- Consigna de trabajo
Reproduce del texto sobre las protestas en Lima el fragmento que empieza con "Boluarte, que llegó" y sigue hasta "de los incas.".

- Texto
▬▬▬
KEVIN PUELLES CÁRDENAS (GENTILEZA)

Cuesta un Perú llegar al Cercado de Lima. Es el mediodía de un jueves tórrido a mitad de marzo. El fenómeno del Niño Costero achicharra a la capital. Decenas de marchistas arden a lo bonzo cerca de la Plaza 2 de Mayo, una especie de Once limeño. El sol parece atravesarlos con sus rayos. La térmica es de napalm arriba del colectivo detenido en seco por la multitud. Flota un aire mil veces respirado, denso y pegajoso como una sopa espesa. Cumbia chicha, salsa, reggaetón, huayno pop es la banda de sonido hitera que suena desde los parlantes de bólidos atascados. En la esquina de la abigarrada avenida Colonial, el coro de marchistas entona otro hit, el del presente verano negro: “Esta democracia/ ya no es democracia./ Dina asesina,/ el pueblo te repudia./ Balas y misiles/ para nuestro pueblo”, cantan los manifestantes. Estribillo de rock pesado.

Tres meses pasaron desde el autogolpe con salida forzada del presidente Pedro Castillo y la llegada de facto al poder de Dina Boluarte. ¿El nuevo escenario? Represión, detenciones masivas y un saldo de 70 muertos en las protestas a lo largo y ancho del país andino-amazónico. 

Boluarte, que llegó a la la presidencia después de Castillo, es cada vez más resistida. (Lucas aguayo/AFP).

“¿En qué momento se jodió el Perú?”. Es la primera pregunta que se hace el héroe Zavalita en Conversación en La Catedral (1969), obra cumbre del Nobel de Literatura Mario Vargas Llosa. Booms, cracs, dictaduras, conflicto armado que dejó 69.000 víctimas y eterno retorno a la crisis de por medio, no hay respuesta hasta el oscuro presente del país de los incas.
▬▬▬
- Datos proporcionados
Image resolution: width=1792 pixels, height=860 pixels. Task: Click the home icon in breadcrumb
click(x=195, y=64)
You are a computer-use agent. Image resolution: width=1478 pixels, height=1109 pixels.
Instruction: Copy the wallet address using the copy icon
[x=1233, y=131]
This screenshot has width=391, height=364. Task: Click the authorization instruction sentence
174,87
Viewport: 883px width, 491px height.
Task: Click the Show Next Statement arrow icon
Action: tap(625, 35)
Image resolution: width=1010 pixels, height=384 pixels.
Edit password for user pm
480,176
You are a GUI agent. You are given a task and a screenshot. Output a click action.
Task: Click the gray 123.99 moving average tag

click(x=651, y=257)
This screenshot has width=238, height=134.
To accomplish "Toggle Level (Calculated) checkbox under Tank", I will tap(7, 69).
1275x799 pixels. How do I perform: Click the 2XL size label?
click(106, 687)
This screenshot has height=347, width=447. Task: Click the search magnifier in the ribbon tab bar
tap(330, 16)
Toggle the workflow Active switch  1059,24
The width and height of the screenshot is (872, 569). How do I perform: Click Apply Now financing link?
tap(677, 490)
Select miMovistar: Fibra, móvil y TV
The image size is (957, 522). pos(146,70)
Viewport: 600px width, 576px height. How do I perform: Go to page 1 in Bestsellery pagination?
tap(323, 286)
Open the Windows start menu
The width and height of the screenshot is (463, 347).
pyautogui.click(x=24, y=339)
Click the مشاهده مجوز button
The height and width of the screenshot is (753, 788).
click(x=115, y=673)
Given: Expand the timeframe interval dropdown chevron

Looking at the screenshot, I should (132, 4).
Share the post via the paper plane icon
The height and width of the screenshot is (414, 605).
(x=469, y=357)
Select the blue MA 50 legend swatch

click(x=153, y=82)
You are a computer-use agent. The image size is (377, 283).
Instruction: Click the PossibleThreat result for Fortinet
▬▬▬
- Solución del problema
Boluarte, que llegó a la la presidencia después de Castillo, es cada vez más resistida. (Lucas aguayo/AFP).

“¿En qué momento se jodió el Perú?”. Es la primera pregunta que se hace el héroe Zavalita en Conversación en La Catedral (1969), obra cumbre del Nobel de Literatura Mario Vargas Llosa. Booms, cracs, dictaduras, conflicto armado que dejó 69.000 víctimas y eterno retorno a la crisis de por medio, no hay respuesta hasta el oscuro presente del país de los incas.